◆ **Article**
▼▼▼
Thursday, May 18, 2017

2017 book 89

Megan Whalen Turner's Thick as Thieves
Turner's long-awaited latest novel is a standalone set in the world of her Queen's Thief series, which was handy because I only vaguely remember those books (I think this book would have been stronger if I had remembered more of them, actually). It centers on a slave who, through a circuitous series of events, ends up fleeing with a soldier working for the king from the earlier books. It is basically your typical fantasy road trip novel, a genre I find suuuuuper boring, though I did enjoy some of the conversations between the two men and found their relationship interesting. But like they are just traveling around getting into scrapes for 90 percent of the novel. The last ten percent was great and I wished the rest of the book was like that. B.

Tuesday, May 16, 2017

2017 book 88

Agatha Christie's Cat Among the Pigeons
This is another of the Christie books that Robin Stevens had particularly mentioned as an influence, and who can resist Poirot getting involved in a mystery at an elite girls' boarding school? Unfortunately, this one is rife with Orientalism, like if you ever wondered exactly what Orientalism was, you could read this and see a thousand examples and shake your head in dismay, as I did. Still, the plot--involving missing jewels and murders and boarding school girls--is entertaining and surprising, and it's got that trademark Christie humor. Interestingly, Poirot himself doesn't come into things until rather late--I like how Christie just wants to tell a good story and not just focus on the famous character. And she writes such fascinating and vivid women. A- due to period racism but an otherwise top-notch story.

Monday, May 15, 2017

2017 book 87

Erin Beaty's The Traitor's Kiss
This book has gotten a lot of good reviews that were all like "this is not your typical YA fantasy book," which is a total lie, but for most of the story I was feeling it as a solid B+: plucky heroine who wants MORE than to just be married in her dumb patriarchal society ends up apprenticed to a matchmaker, and gets involved in all sorts of political machinations, and there is a cute soldier, and everyone is spying on everyone else. I actually didn't hate the love story here, though of course it was overwrought at times. But there are a lot of rape threats, and man, the last quarter of this book is a complete bloodbath. Just made me feel sick to my stomach. And then to just top it off with a whole quart of cheesiness didn't sit well with me. I am not even super interested in what happens next in this trilogy--more political drama and battle scenes, presumably, but this read almost like a standalone in the lack of cliffhangers. Oh well. B/B-.
▲▲▲
◆ **Raw data**
▼▼▼
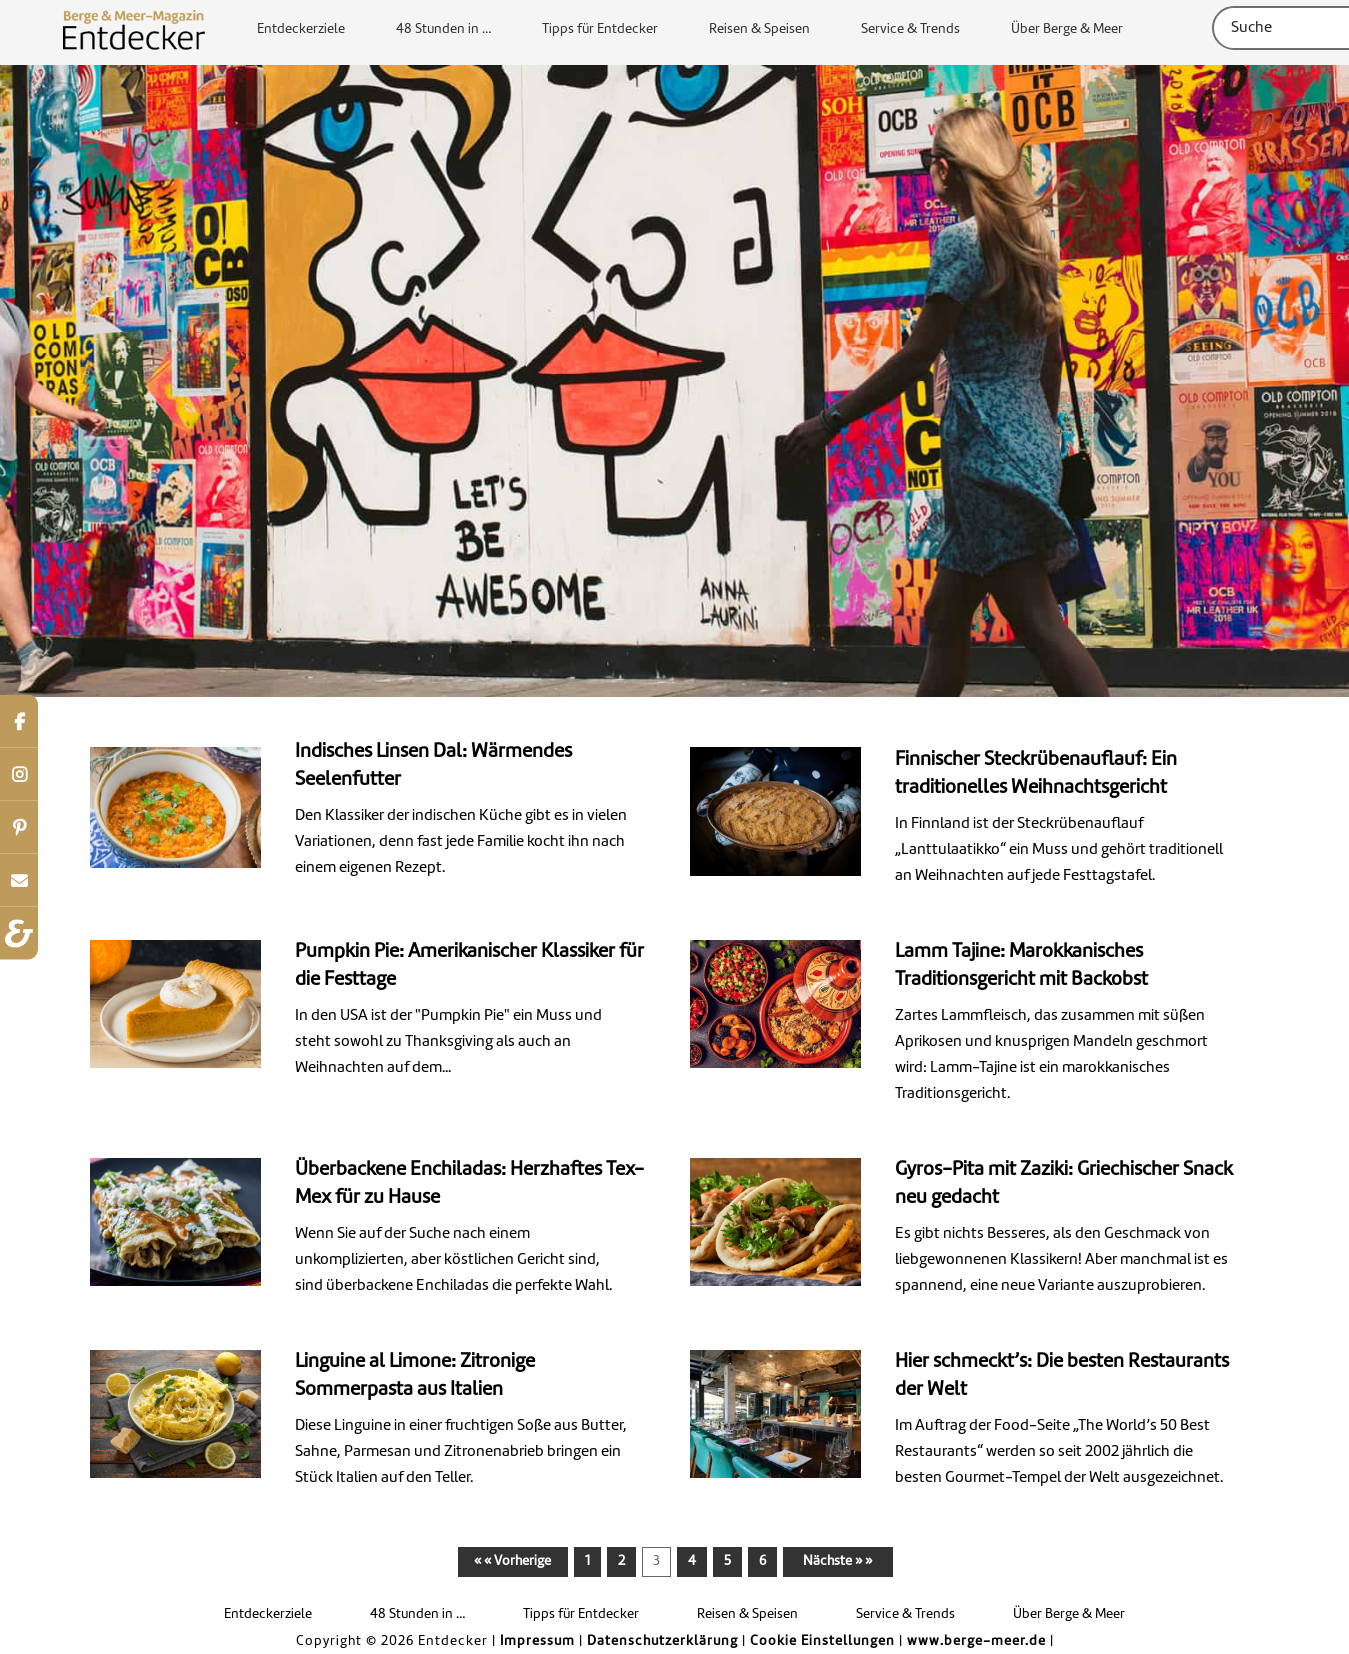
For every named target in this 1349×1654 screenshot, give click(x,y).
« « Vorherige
▲▲▲
◆ **Prompt 1**
Reproduce the passage of the reading log between "Agatha Christie's Cat" and "otherwise top-notch story.", inclusive, substituting "Hercule Poirot" for every occurrence of "Poirot".
◆ **Prompt 2**
Answer these questions from the reading log:
(a) What number does the reading log give Thick as Thieves among its 2017 books?
(b) What grade does Cat Among the Pigeons receive?
(c) What grade does The Traitor's Kiss receive?
Nothing in the listing matters for this work.

◆ **Task response 1**
Agatha Christie's Cat Among the Pigeons
This is another of the Christie books that Robin Stevens had particularly mentioned as an influence, and who can resist Hercule Poirot getting involved in a mystery at an elite girls' boarding school? Unfortunately, this one is rife with Orientalism, like if you ever wondered exactly what Orientalism was, you could read this and see a thousand examples and shake your head in dismay, as I did. Still, the plot--involving missing jewels and murders and boarding school girls--is entertaining and surprising, and it's got that trademark Christie humor. Interestingly, Hercule Poirot himself doesn't come into things until rather late--I like how Christie just wants to tell a good story and not just focus on the famous character. And she writes such fascinating and vivid women. A- due to period racism but an otherwise top-notch story.

◆ **Task response 2**
(a) Book 89
(b) A-
(c) B/B-